Your instructions | Rewrite the lines below, swapping "image size" for "screenshot size" wherever it occurs and leaving everything else unchanged. Omit the pictures from your answer.

Lines of data:
^^^^^^^^

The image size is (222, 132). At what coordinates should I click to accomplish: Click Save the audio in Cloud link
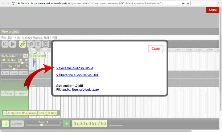point(75,68)
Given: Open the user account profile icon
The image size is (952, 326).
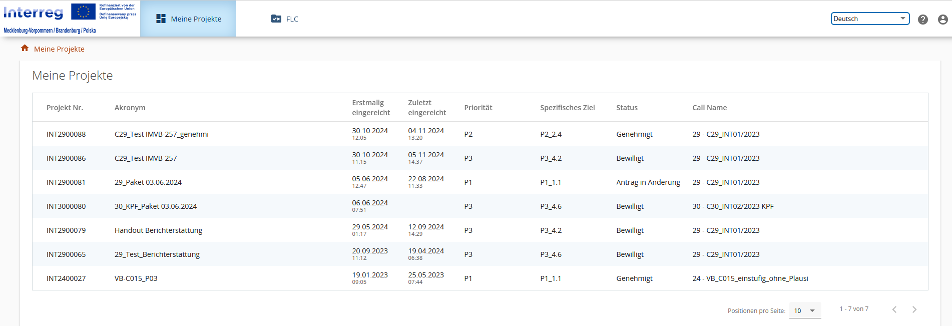Looking at the screenshot, I should (942, 20).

^^^^^^^^

Exercise result |
The screenshot size is (222, 132). At what coordinates should I click to accomplish: Click Save the audio in Cloud link
point(75,68)
Given: Open the user account profile icon
The screenshot size is (952, 326).
Looking at the screenshot, I should (942, 20).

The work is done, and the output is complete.